The TIC data is great, it’s fantastic and wonderful if by comparison to the utterly slim pickings available elsewhere – which is practically nil. Compared to what I’d really like to know, the series leaves a ton out there. This is understandable if still unforgivable; on the one hand, the Treasury International Capital report itself predates the eurodollar system by a few decades.

Yet, for the sixty-some years of offshore dollars and the eighty-some years of TIC, you’d think that someone in all that time somewhere in the government would’ve put some of these pieces together and expanded survey coverage to match real world money and finance. Nah, Paul Volcker or something.

Among TIC’s greatest data deficiencies is repurchases (or resales, from the opposite perspective). Showing both its age and outdated worldview, the TIC instructions specifically instruct respondents to exclude any collateral exchanges (repurchase or resale) which don’t involve cash as collateral.

Yes, pretty much all of securities lending where any security lent or otherwise transacted backed by some other form of security that isn’t cash, the US government doesn’t want to know about it. Truly a shame how, to this day all these years after 2008, which was about as pure a repo collateral run as 1929-33 had been bank runs, the focus is entirely as if it was still 1929 or so.

It’s not an accident that the original, primitive TIC effort began in earnest in 1934.

Not all hope is lost, however, for as much as this leaves crucial information just floating around undiscovered, some securities lending does show up when a security is lent out and the lender gets back a bit of cash as collateral for it. We just have no idea how much this might be, as it all gets lumped together with other reported (8400-7, the “of which” section) resale and repurchase claims and liabilities.

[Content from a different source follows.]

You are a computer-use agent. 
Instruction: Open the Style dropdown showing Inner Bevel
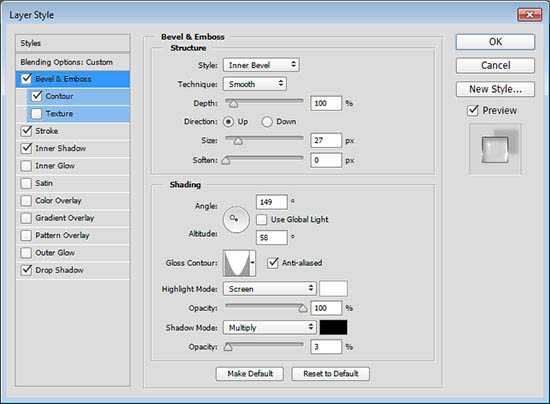261,65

With this out of the way, and apologizing on behalf of our ignorant government who didn’t do more but really should one of these days, here’s what we have on our minds for the September 2021 TIC data:

That’s quite a remarkable increase in US bank liabilities collateralized by repurchase agreements with foreign entities; all payable in dollars, of course. But it’s not just the increase, there’s the timing (I’ll get to in a moment) as well as specifically one class of those entities which increased the most: FOI’s.

What’s an FOI?

It is a Foreign Official Institution of some kind, meaning an overseas central bank or perhaps a finance ministry, maybe even a sovereign wealth fund (I can’t get any answers how transactions with the latter are classified, as FOI’s or “Other Foreign”). Either way, it’s a government body, which just begs the question what they are and have been doing engaging collateralized repo operations in such immense and immensely increasing size – and what may be happening after they do these things.

Why are so many foreign officials suddenly popping up on the visible side of repo or securities lending?

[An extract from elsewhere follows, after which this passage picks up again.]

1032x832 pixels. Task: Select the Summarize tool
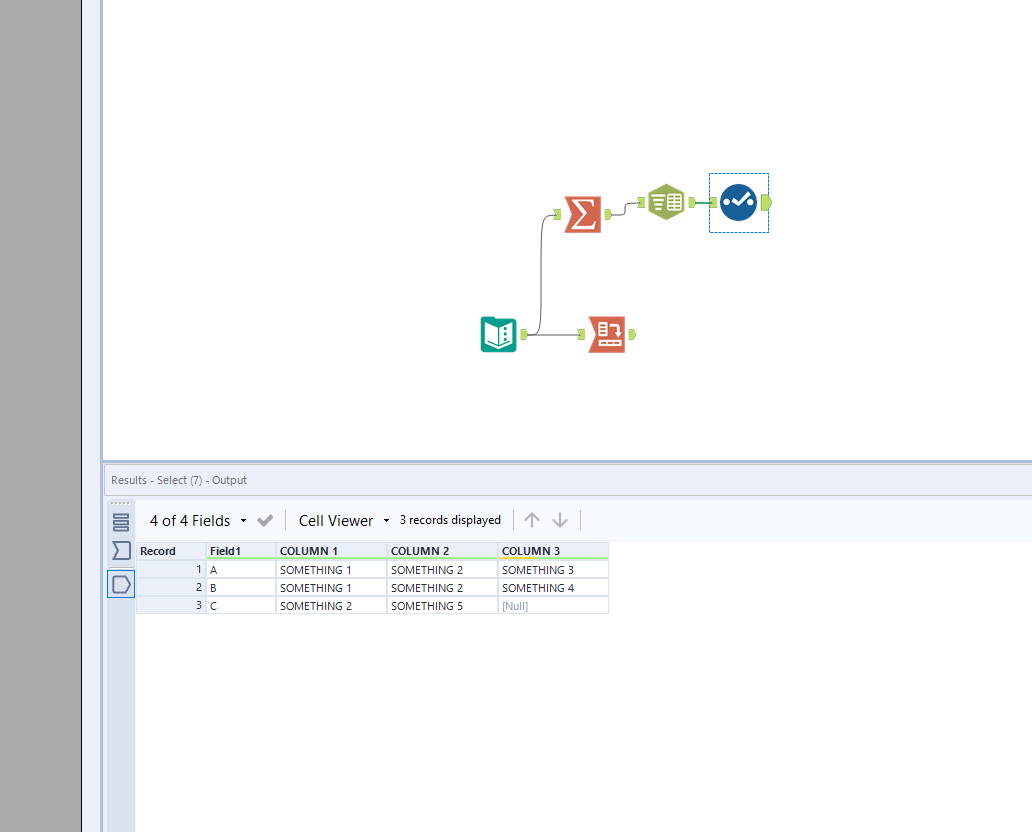(583, 214)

Collateral bottlenecks created by transformations and collateral chains spoiled by stupidity are the story of the last three or so decades.

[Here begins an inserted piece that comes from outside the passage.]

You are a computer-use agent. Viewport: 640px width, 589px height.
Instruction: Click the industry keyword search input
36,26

There are two things what we do know for sure, as made obvious by the arrows I’ve drawn on the chart above. First, how these FOI respond to the more acute global dollar shortages in post-crisis era (Euro$ #s 2-4) is quite evidently different from how they managed the first one (Euro$ #1, or GFC1).

Back in 2008 into the devastation of early 2009, they just sat back hoping the Fed would figure it all out (dollars, after all).

The Fed didn’t, and the FOI’s appear to have figured out, like the money-creating banks themselves did during the crisis, the Fed never would. The US “central bank’s” TAF and overseas dollar swaps are reported in the media as incredibly effective, yet here’s conclusive evidence no one actually counts on them.

Instead, subsequent dollar shortages, such as 2011 but especially 2014-15, these other taps were opened up. Instead of Bayerische Landesbank (I’m using this example hypothetically) signing up for another TAF or counting on some overseas swap auction originated by the Fed to another central bank, what appears to have happened is that “US” banks like Bayerische Landesbank may have transacted securities directly with FOI’s – specifically during these well-documented dollar shortages.

Which then brings us to December 2020 to current (September 2021). The amount of reported activity reported to TIC in this one category defies every notion of inflationary good times and “too much money” overflowing around the world; whatever the media reports of the aftermath of lying liar Jay Powell’s 2020 “flood” of “digital dollars.”

There was and still is a flood of bank reserves, a distinction with every difference as we’ve been forced to witness and chronicle ever since the disastrous nonsense of “abundant reserves” came into being that first time around.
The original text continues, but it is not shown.